There was also a strong emphasis throughout the movie on the relationship between fathers and sons, and the kind of parenting behavior that might exacerbate negative societal expectations for men and boys. Numerous men throughout the film discussed how their relationship with their fathers or the absence of their fathers, has affected their feelings of self-worth. In one heartwarming scene, a man talked about how his son had explained to his father that he was a sensitive boy, and that raising him as a single father since then has caused him to get him more into contact with his own feelings. Every week they put notes or letters to each other in a box and then read them on Sundays. The notes often contain feelings, thoughts, and demonstrations of affection.
Filmmakers punctuated moving interviews and powerful footage with statistics, and the statistics were frightening. Adolescent boys are more likely to drop out of school, be expelled, or even commit suicide than their female peers. Experts in psychology and sociology used these statistics as a jumping off point to discuss substance abuse and depression among teenage boys, and how acting out is often not taken seriously. Instead of delving into the reasons, thoughts, and feelings behind a young man’s actions, often parents and community members simply write them off as “a bad kid.” The film emphasized the need to look beyond bad behavior for root causes and ways of solving a national epidemic of underachieving boys.

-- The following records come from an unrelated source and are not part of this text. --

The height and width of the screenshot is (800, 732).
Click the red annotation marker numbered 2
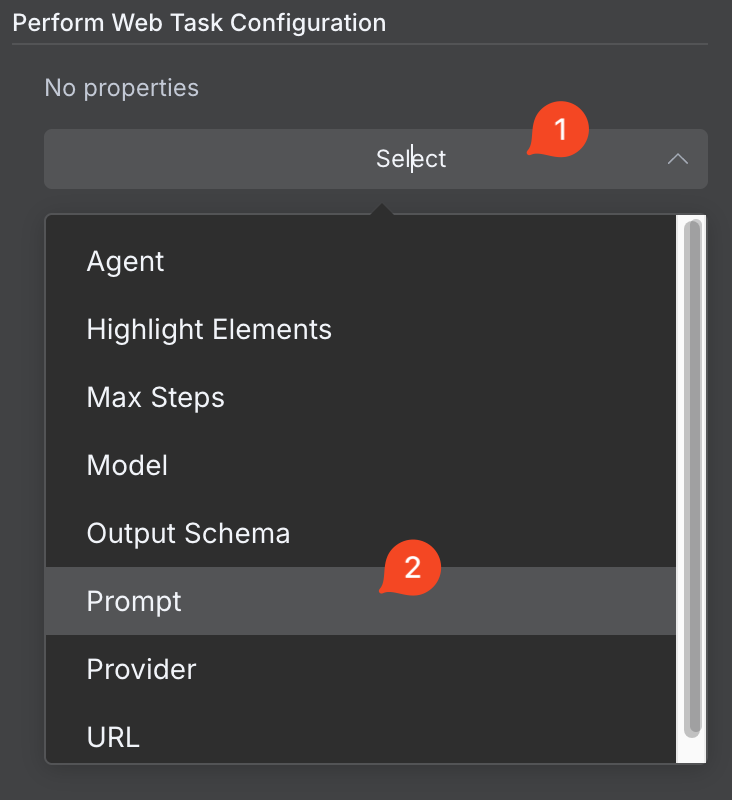pos(411,567)
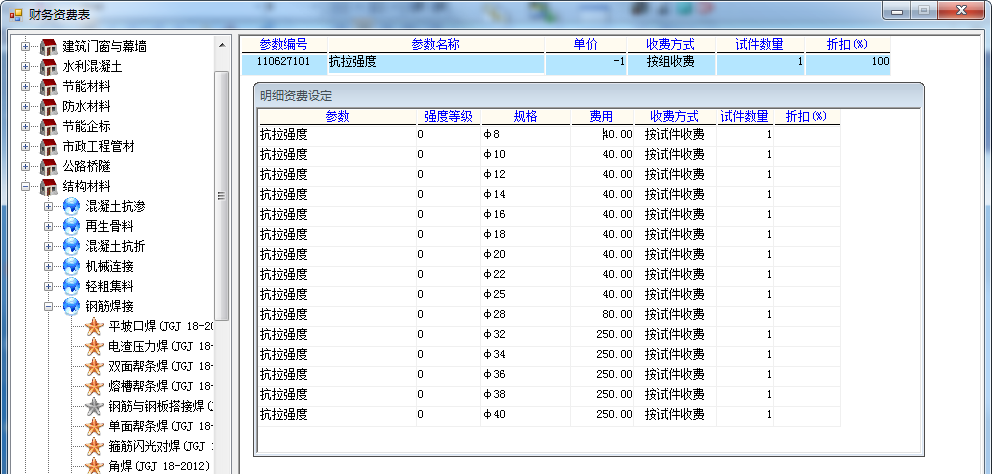Expand the 水利混凝土 tree node
Viewport: 992px width, 474px height.
coord(26,66)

Toward the middle of the movie, they showed a group of middle school boys working with a mentor to help break out of the “masculine” mask. They each had sheets of paper, and they were supposed to represent the inside and the outside of themselves. On one side they wrote the faces they present each day: happy, silly, fun, tough. When coming in and sitting down, and writing on the paper, the kids were all joking around and messing with each other and laughing.
It wasn’t until they threw their papers into the middle and picked up someone else’s, and read the opposite side: angry, sad, hurt. Then it grew quiet. They started leaning back in the chairs, or folding up inward on themselves. Some of them put arms around each other. “That’s not a coincidence that all of you wrote something like pain or sadness on that paper,” the teacher said.
This moment really struck me, because it just fit with my middle school — and onward — experience. It’s not ordinarily okay for guys to open up and have “weak” emotions or to be vulnerable. They have to fit into either the “strong and silent” stereotype or the “man-child” who never grows up. Neither one has room for close bonds and shared emotion. I felt tears, and wondered if this was the time for me to leave the room, as we were told in the beginning that it was okay to do. Then I realized that I shouldn’t be ashamed of crying.